His mural, “Going to the Olympics, 1984,” was painted in the heart of the city of Los Angeles. It was all nice and created many memories but in the year 2007, according to Adolf Guzman’s article, “The End is Near for Some LA Freeway Murals Due to Graffiti,” the mural was completely painted over! Which not only disturbed residents living near there but the artist himself sued the Caltrans for doing this rash decision. He was successfully able to get his mural back but in 2009, some pesky taggers, tagged the whole mural obstructing the wonderful, multicolor image.
This again caused chaos and a lot of work to restore it. Looking at all the articles that demonstrate Frank Romero’s response towards the vandalism of his mural, I believe it was the right thing to do and is good that he spoke up.
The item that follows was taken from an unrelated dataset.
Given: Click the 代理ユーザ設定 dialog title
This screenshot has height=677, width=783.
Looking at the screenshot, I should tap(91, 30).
As an artist, I can relate to Romero since an art piece takes a lot of work and ime to finish and if it gets destroyed you get frustrated. Just one mistake and you want to shoot yourself, not literally but it does cause a lot of pain and anger. I wouldn’t consider Romero’s actions as rash but the correct action.
Additionally, the people who lived there really liked the mural and felt it as a piece of their home. It completed them since it painted history and many people could relate to the certain pieces of imagery that was selected. It demonstrated what Los Angeles is and how we have unity with each other. If I were given a choice to agree or disagree with the choice ade by the Los Angeles response to the destruction of the mural i would disagree because they painted over the mural instead of sending someone to repaint over the parts where graffiti was at.
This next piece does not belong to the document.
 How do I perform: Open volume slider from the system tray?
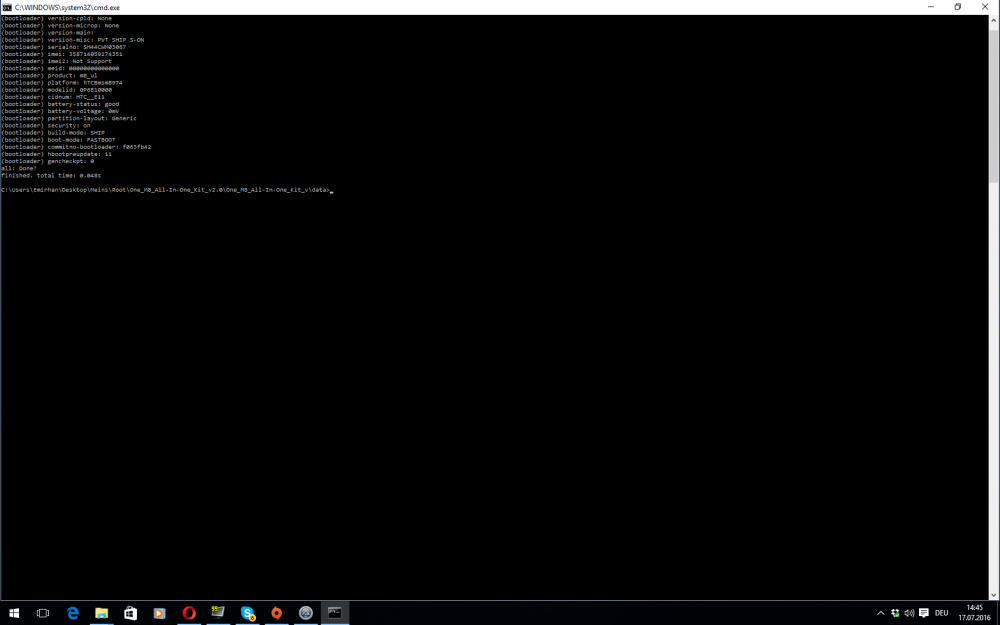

What the Caltrans did not know is that these murals meant a lot, not only to the artist, but to the people who lived there as well. In Adolfo Guzman’s article, “The End is Near for Some LA Freeway Murals Due to Graffiti,” the author interviewed art conservator, Donna Williams who said the following about the murals, “It was always a pleasure to come to certain parts of the freeway and see the murals that you loved. Some you liked, some you didn’t like so much.
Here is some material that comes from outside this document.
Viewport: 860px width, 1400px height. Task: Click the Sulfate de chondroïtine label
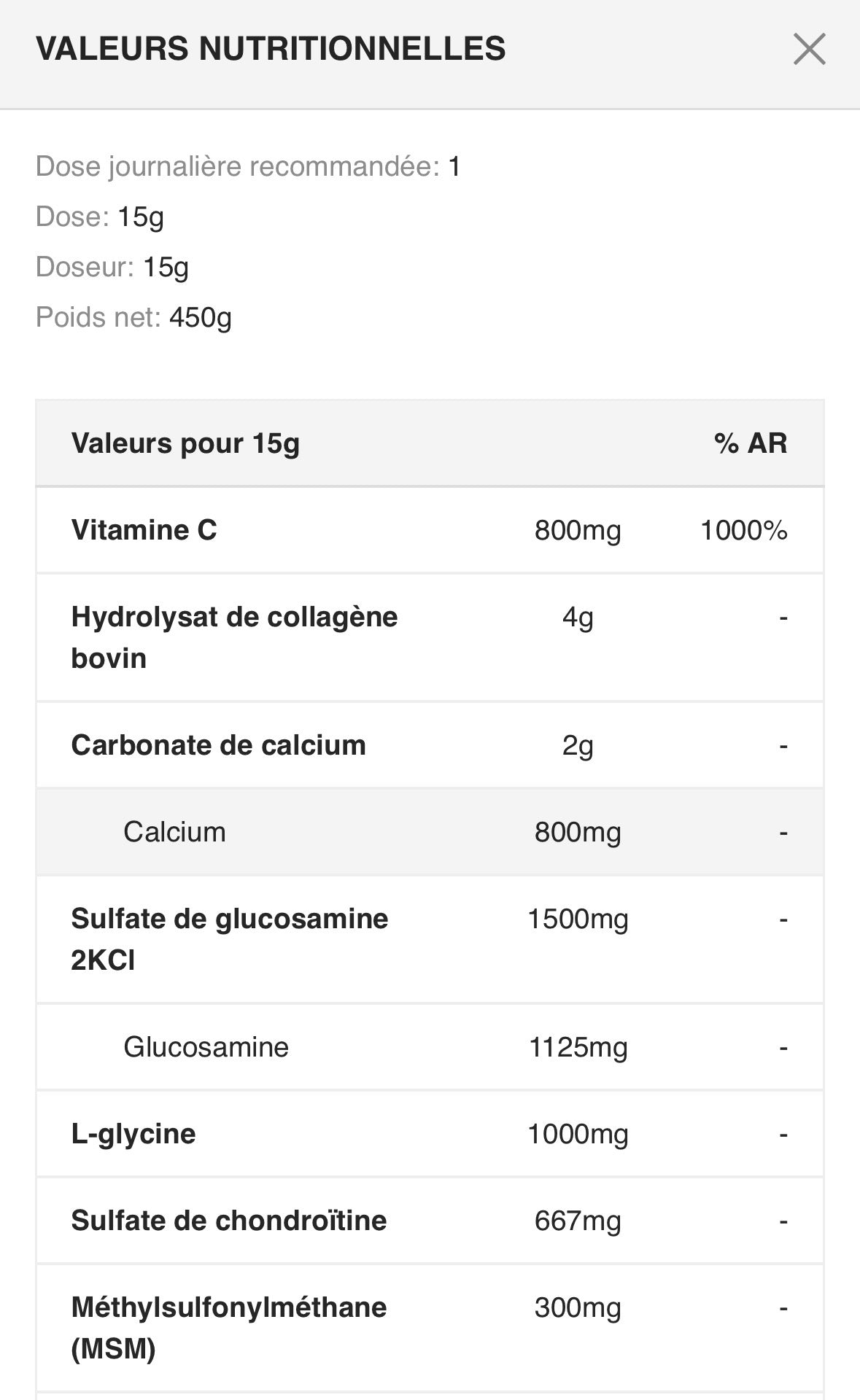coord(229,1221)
They were there. And like all art, it was evocative. Just like Williams, several other people grew warm to it and were angry on behalf seeing the Caltran’s response to the graffiti. In my perspective I would be angry if one of my drawings or even a piece of writing that I put time and effort were to get destroyed or vandalized. I would get even more angry if the people who you can tell to make a change did nothing about it or offered to recycle it or paint over it instead. Based on the tagger’s graffiti on a wonderful piece of art I elieve they were doing the wrong doing.
I believe that there is a time and place for everything. The taggers should change there tagging to graffiti art and create another work of art that will express who they are or what they feel. But they should definitely not do it on someone else’s painting. As for the murals, I believe that they do belong there. I feel that art is a way to express your emotions and create something beautiful that can inspire others. It is like a piece of history and many people enjoy seeing these murals. Mostly because they may have grew up with them.
Many townspeople feel safe with these murals as tourists come and visit as we saw on a video report. Due to these reasons, these murals are worth protecting and restoring, despite the expense. The best way to save city artwork is to continuously check on it and if they see anything suspicious going on, people should report it. As a community they can volunteer to paint over any paint that seems to be washed away. The people who tagged or destroyed the artwork should be responsible with the expense. That way they will think twice before vandalizing another mural ever again.